1982vett":3vtbun6d said:
Hey greybeard...did you pound all those in with a driver?
Yes, and if you look at the below pic, you will see a horizontal line left to right in the middle of the pic. That's a 5 wire I built in 2007 or 2008 the same way--about 2700' long. I drove em all in by hand too. I hired a guy to hold some tee posts while I drove them down with my backhoe bucket one time on another fence. All that pounding squeezed the front rubber bushing out of the motor mount right before we got thru and the fan got in the radiator. An expensive lesson--I don't do that anymore.
It was all woods back then I just cleared out a lane wide enough to walk thru and sight my rifle down to where I wanted the other end of the fence. Planted 1 telephone pole 5' deep on each end. It was a pain. I pulled and stretched one strand to get a straight line, then put in gate and H posts along the way, then started pulling the other 4 strands. Some places I could barely fit between trees. Had the roll of wire on a trailer on the far left of the pic, and grabbed the end and started walking--unspooling it as I pulled. Get to one of those waterways, I tied a line and brick to the end of the wire, and tossed it across, then walked down or up the canal till I came to a crossing and went over and back up to my brick and started pulling again. Too wide and too deep to jump or wade. Did that 3x5 times--once for each canal and strand. Sometimes get about 100 ft and the wire would hang on the roll and I would have to walk all the way back to the end and sort it out.
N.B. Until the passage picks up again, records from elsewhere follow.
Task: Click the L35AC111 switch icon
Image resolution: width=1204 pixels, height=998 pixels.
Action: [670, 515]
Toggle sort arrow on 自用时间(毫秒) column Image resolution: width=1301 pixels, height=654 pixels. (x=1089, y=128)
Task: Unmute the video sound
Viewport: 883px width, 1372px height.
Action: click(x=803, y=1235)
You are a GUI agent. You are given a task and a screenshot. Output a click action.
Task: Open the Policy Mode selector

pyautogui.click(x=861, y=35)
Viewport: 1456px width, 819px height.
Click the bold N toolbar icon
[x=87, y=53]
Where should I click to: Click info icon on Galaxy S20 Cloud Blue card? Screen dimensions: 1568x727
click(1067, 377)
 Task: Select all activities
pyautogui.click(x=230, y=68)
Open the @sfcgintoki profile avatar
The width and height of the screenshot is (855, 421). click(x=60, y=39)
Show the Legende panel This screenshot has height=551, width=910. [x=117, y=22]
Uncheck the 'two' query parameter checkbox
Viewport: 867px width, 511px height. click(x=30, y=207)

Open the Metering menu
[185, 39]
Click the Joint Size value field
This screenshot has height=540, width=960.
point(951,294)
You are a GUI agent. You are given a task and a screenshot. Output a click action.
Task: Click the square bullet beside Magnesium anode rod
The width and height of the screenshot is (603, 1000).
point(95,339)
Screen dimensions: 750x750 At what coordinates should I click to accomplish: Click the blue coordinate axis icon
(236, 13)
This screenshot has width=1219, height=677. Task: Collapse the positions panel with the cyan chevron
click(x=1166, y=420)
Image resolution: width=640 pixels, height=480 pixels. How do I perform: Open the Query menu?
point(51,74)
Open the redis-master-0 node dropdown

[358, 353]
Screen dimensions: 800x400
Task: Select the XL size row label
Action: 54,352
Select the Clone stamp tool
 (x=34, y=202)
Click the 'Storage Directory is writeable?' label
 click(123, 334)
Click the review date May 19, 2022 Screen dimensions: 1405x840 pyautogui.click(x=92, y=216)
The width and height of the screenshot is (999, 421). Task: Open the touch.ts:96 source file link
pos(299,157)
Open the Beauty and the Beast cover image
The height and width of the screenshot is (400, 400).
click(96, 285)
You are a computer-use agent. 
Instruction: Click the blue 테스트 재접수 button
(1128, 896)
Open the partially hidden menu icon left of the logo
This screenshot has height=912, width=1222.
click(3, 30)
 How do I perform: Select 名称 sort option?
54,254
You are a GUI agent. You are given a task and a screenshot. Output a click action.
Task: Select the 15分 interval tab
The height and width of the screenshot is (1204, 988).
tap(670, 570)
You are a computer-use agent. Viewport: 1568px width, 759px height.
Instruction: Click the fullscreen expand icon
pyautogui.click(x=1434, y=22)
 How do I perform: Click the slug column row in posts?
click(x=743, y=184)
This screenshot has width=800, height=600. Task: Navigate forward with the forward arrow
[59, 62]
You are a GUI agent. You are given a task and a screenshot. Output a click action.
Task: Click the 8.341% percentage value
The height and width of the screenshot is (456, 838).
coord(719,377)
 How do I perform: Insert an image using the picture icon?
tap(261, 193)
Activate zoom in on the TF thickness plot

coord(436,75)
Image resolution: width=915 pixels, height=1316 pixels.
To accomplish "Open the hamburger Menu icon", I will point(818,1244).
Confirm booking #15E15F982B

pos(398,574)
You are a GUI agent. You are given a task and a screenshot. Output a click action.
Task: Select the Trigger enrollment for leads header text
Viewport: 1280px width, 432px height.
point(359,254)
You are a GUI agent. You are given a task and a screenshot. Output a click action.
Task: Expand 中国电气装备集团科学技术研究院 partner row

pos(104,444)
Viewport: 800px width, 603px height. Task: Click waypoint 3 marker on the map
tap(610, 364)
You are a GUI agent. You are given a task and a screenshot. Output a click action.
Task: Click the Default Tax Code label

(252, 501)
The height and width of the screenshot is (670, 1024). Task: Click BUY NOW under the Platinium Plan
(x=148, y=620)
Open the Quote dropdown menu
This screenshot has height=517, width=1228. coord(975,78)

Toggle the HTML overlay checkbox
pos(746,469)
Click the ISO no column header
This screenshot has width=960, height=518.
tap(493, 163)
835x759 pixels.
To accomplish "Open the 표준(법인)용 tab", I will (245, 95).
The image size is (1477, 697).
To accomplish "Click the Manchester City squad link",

Once, I was over 1 roll length down the length of the property, with every barb hanging and snagging a root or vine and it felt funny--harder to pull, but it was still coming. Finally wore me down and I walked back and found the roll had come off the shaft and I was dragging the whole roll along the ground. I had done drug the blasted thing about 60 feet. :devil2: Wasn't enough room to get a tractor or 4 wheeler down thru there either. Took me 3 pulls with comalong and goldenrod stretcher to get each strand tight and straight.
One of those canals I had to throw the line over and drag wire over:
Another fenceline I share with my out-of-state brother. He didn't want to share the cost, so I only ran 4 wires. He did spend about 3 hours, grudgingly helping me stetch wire and pound posts in. He's lazy as hades as often as he can be. Can't believe we're twins sometimes.
Here is about 1/3 of that same 2700' long fence today. It was solid woods when I built it, but it's still straight as an arrow.
Highgrit, the pic above is one of my perimeter fences. The one along the river doesn't look that good, as it is grown up some and has been thru some flooding the last 5 years. 4 strands most places, but the same kind of corners. Front fence along the highway I haven't touched much since I and my brother built it in 1966. Grown up quite a bit from the outside on govt property. I ain't allowed to cut anything outside my fences on govt land--they want that "pristine" look. Not weeds, not vines, not trees--nothing.
Yes, a calf can sure get under one of em, but not easy--the strands are tight as a fiddle string. I can't, by myself put up woven wire and my kids are all grown and spread to the 4 corners of the country for now. I'm just an old man trying to get by with what little I know.
Anyway--you beginners that might read this--you sure ya wanna have some of this kind of life?
Better have some grit or a lot of $$--or at least youth on your side. I'll be 63 in a couple weeks and lots of folks here go thru a LOT more than I have--just to have a few cows.